» INSTRUCTIONS
1/ In the event program on the Israel and Hamas conflict, why does Dr. Noa Shaindlinger's bio call Experimental Occupation her "second book project"? Answer in one to three sentences.
2/ Carry on writing the event program on the Israel and Hamas conflict from the point where it stops.

» DOCUMENT
************
Israel and Hamas Conflict and Humanitarian Crisis in Gaza

Presenters, Bios, and Learning Objectives

First event: Israel/Palestine historical context

Thursday March 7, 2924, 4:30 pm to 6:00pm, Location: Heineman Ecumenical Center

Facilitator: Dr. Joseph Coelho, Associate Professor, Chair, Political Science Department

Speakers:

  • Dr. Noa Shaindlinger, Department of History & Political Science, Worcester State University will present on Displacement and colonial violence in Palestine: Historical Perspectives.  
  • Dr. Sam Biasi, Department of Political Science, Framingham State University will present on Hamas, the Palestinian Authority, and Israel: Roles, Goals, and Strategies.
  • Dr. Reema Zeineldin, Academic Affairs, Framingham State University will present on Palestinian lives within historical context.

 

 Dr. Noa Shaindlinger Noa Shainlinger

Dr. Noa Shaindlinger is an assistant professor at the Department of History and Political Science at Worcester State University. Her book, Displacement and Erasure in Palestine: The Politics of Hope was published by Edinburgh University Press in fall 2023. She is currently working on her second book project titled Experimental Occupation which focuses on Israel's first occupation of the Gaza Strip in 1956.
************
» SOURCE EXCERPT
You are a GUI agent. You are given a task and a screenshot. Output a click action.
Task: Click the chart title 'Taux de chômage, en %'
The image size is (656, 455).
************
» RESPONSES
1/ Her first book, Displacement and Erasure in Palestine: The Politics of Hope, was already published by Edinburgh University Press in fall 2023. Experimental Occupation, which focuses on Israel's first occupation of the Gaza Strip in 1956, is the book she is working on now, so it is her second.

2/
Learning Objectives: Displacement and colonial violence in Palestine: historical perspectives 

  • Identify key events in the history of Palestine/Israel and Palestinians since 1947
  • Relate historical continuities of displacement and colonial violence to their impact on Palestinians
  • Recognize geographies of displacement, routes of exile and refugees’ camps

 

Sam Biasi Dr. Sam Biasi

Dr. Sam Biasi is a Visiting Lecturer at Framingham State University. They received their B.A. in Political Science from Clark University and their PhD in International Relations from Boston College. They are interested in civil wars, insurgency, and terrorism. Their research focuses geographically on the Middle East, and their dissertation was a study of Palestinian militant strategy between 1965 and 2005.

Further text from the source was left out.